- [Page extract]
— START —

After an uneventful first 200km, the finale of stage 11 of the Giro could make the stage one of the most exciting.

When perusing the stage profiles of a Grand Tour, it's normally the ones with either the most, or the biggest, ups and downs that provide cause for anticipation. But one of the first to catch our eye was stage 11, from Modena to Asolo, with its duo of climbs in the final 25km having potential to light things up. 

While the big mountain stages are where the GC battles are usually won and lost, and while they also play host to some of the best attacking riding that pro cycling has to offer, they can also prove to be uneventful and predictable. The severity of their parcours can lead to cagey, defensive riding, because of the rider's fear of potentially losing time to their rivals, rather than gaining it. 

However, stage 11, despite its 200km of flat, has two kicks in the finale which promise to throw the proverbial amongst the pigeons and potentially provide a thrilling contest. The first, the Forcella Mostaccin, is a 2.9km effort that comes 20km from the finish, and averages 9% with ramps of up to 16%. Rolling roads and smaller, less significant climbs then follow, before a final 1.5km climb with 5km to go, which also contains cobbles over the top. 

It is difficult to say whether or not a large group will contest the finish, whether a small group or lone escapee will hold off the bunch, or whether the pure sprinters will even be able to hang on. And for this reason, as is the case in Milan-San Remo or a modern day Paris-Tours, we can at least expect some aggresive, attacking racing. The fact that the finish is so unpredictable will cause nervousness among not just the stage hopefuls, but the GC ones too, and their protective trains will be prominent going into the finale too, adding yet more ballast to the cumulative snowball of anticipation among the riders as the entire peloton aims to be at the front.

Andre Greipel has already won two stages of this year's Giro, and with his known ability to get over climbs such as these, the pace will have to be very high to expel the German from the back of the bunch. Arnaud Demare won Milan-San Remo earlier in the year, and while the climbs on stage 11 may not be as long as the Cipressa or Poggio, it proves he can hang on over a lump or two. Giacomo Nizzolo and Sacha Modolo are other potential sprint threats. 

Fabian Cancellara, Ramunas Navardauskas and Daniel Oss are suited to the kind of effort that would be required for a lone escape, or as part of a smaller group if one is forced, or allowed, to go clear. If the climbs are made hard enough by all of the preceding build up, and subsequent attacks, then a GC group could find themselves at the front, in which case Alejandro Valverde or teammate Jose Joaquin Rojas could be effective in a sprint.

It's an interesting stage, as part of the Giro d'Italia itself, and as a standalone race, but we advise you to watch the final 25km very carefully, as you never know what might happen.

— END —

- [Directions]
A. Summarize the Giro stage 11 preview in two sentences.
B. According to the Giro stage 11 preview, how far from the finish does the Forcella Mostaccin come?
C. Print the passage of the Giro stage 11 preview that begins at the words "It's an interesting" and stops after "what might happen.".

- [Supplied records]
— START —

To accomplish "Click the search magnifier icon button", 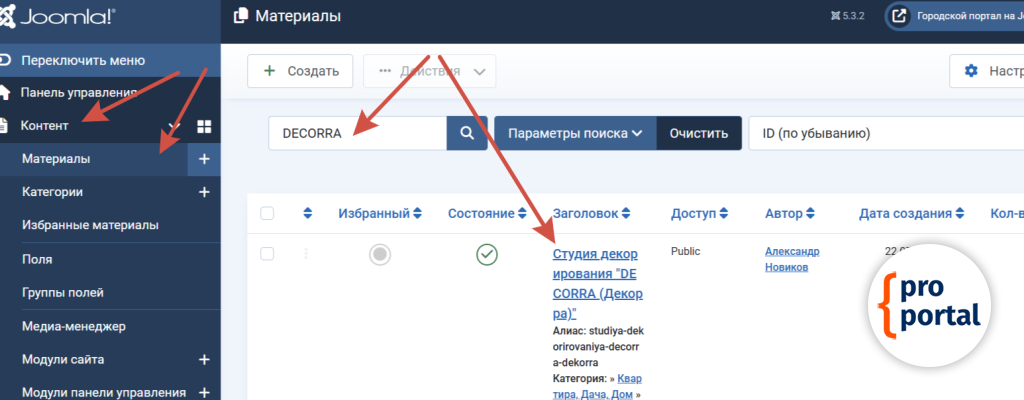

— END —
— START —

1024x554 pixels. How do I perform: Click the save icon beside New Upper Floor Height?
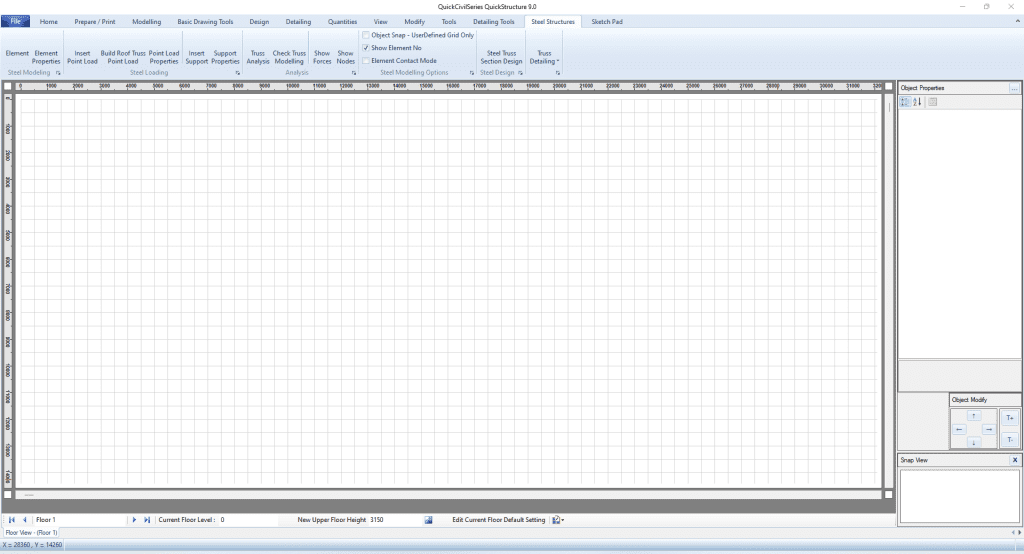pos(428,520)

— END —

- [Response list]
A. Stage 11 of the Giro, from Modena to Asolo, is flat for 200km but has two climbs in the final 25km that could make it one of the most exciting stages. Because the finish is so hard to predict, aggressive, attacking racing is expected, and sprinters such as Andre Greipel and Arnaud Demare, escape specialists such as Fabian Cancellara, or a GC group with Alejandro Valverde could all contest it.

B. It comes 20km from the finish.

C.
It's an interesting stage, as part of the Giro d'Italia itself, and as a standalone race, but we advise you to watch the final 25km very carefully, as you never know what might happen.